Stored items:

===============

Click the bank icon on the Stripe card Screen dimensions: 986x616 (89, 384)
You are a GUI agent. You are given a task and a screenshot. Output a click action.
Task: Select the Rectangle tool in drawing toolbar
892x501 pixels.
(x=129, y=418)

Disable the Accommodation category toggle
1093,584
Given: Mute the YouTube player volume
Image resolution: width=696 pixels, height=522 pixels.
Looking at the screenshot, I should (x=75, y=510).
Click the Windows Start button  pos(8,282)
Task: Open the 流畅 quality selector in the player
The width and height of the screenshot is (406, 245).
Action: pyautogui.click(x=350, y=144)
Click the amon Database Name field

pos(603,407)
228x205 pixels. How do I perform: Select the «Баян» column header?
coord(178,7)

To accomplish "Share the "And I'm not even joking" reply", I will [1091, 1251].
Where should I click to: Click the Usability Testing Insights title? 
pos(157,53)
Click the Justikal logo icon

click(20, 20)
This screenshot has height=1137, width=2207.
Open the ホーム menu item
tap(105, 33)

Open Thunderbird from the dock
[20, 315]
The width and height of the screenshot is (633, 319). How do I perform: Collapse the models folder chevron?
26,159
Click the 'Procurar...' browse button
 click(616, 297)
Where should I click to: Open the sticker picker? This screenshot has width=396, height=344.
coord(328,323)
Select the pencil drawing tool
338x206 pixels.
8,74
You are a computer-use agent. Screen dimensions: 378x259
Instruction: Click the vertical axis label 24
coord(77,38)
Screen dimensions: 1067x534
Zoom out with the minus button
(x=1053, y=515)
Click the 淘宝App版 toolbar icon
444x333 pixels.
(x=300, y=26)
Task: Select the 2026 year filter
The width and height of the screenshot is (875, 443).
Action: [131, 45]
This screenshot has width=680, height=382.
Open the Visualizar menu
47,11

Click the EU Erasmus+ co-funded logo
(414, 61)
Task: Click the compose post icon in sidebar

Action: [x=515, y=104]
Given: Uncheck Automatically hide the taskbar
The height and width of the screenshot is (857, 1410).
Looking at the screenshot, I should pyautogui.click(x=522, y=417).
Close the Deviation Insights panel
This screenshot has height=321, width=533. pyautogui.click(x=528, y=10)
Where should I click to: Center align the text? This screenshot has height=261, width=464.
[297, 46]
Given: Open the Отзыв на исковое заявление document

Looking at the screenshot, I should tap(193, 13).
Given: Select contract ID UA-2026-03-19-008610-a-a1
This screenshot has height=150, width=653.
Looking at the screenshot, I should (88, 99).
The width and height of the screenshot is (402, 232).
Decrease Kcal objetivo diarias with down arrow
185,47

===============

## WHAT TO WORK ON
In the records above, swap each "Where should I click to" for "What do I click to" and reproduce the lines with nothing else altered.

## FINAL RESULT
Click the bank icon on the Stripe card Screen dimensions: 986x616 (89, 384)
You are a GUI agent. You are given a task and a screenshot. Output a click action.
Task: Select the Rectangle tool in drawing toolbar
892x501 pixels.
(x=129, y=418)

Disable the Accommodation category toggle
1093,584
Given: Mute the YouTube player volume
Image resolution: width=696 pixels, height=522 pixels.
Looking at the screenshot, I should (x=75, y=510).
Click the Windows Start button  pos(8,282)
Task: Open the 流畅 quality selector in the player
The width and height of the screenshot is (406, 245).
Action: pyautogui.click(x=350, y=144)
Click the amon Database Name field

pos(603,407)
228x205 pixels. How do I perform: Select the «Баян» column header?
coord(178,7)

To accomplish "Share the "And I'm not even joking" reply", I will [1091, 1251].
What do I click to: Click the Usability Testing Insights title? 
pos(157,53)
Click the Justikal logo icon

click(20, 20)
This screenshot has height=1137, width=2207.
Open the ホーム menu item
tap(105, 33)

Open Thunderbird from the dock
[20, 315]
The width and height of the screenshot is (633, 319). How do I perform: Collapse the models folder chevron?
26,159
Click the 'Procurar...' browse button
 click(616, 297)
What do I click to: Open the sticker picker? This screenshot has width=396, height=344.
coord(328,323)
Select the pencil drawing tool
338x206 pixels.
8,74
You are a computer-use agent. Screen dimensions: 378x259
Instruction: Click the vertical axis label 24
coord(77,38)
Screen dimensions: 1067x534
Zoom out with the minus button
(x=1053, y=515)
Click the 淘宝App版 toolbar icon
444x333 pixels.
(x=300, y=26)
Task: Select the 2026 year filter
The width and height of the screenshot is (875, 443).
Action: [131, 45]
This screenshot has width=680, height=382.
Open the Visualizar menu
47,11

Click the EU Erasmus+ co-funded logo
(414, 61)
Task: Click the compose post icon in sidebar

Action: [x=515, y=104]
Given: Uncheck Automatically hide the taskbar
The height and width of the screenshot is (857, 1410).
Looking at the screenshot, I should pyautogui.click(x=522, y=417).
Close the Deviation Insights panel
This screenshot has height=321, width=533. pyautogui.click(x=528, y=10)
What do I click to: Center align the text? This screenshot has height=261, width=464.
[297, 46]
Given: Open the Отзыв на исковое заявление document

Looking at the screenshot, I should tap(193, 13).
Given: Select contract ID UA-2026-03-19-008610-a-a1
This screenshot has height=150, width=653.
Looking at the screenshot, I should (88, 99).
The width and height of the screenshot is (402, 232).
Decrease Kcal objetivo diarias with down arrow
185,47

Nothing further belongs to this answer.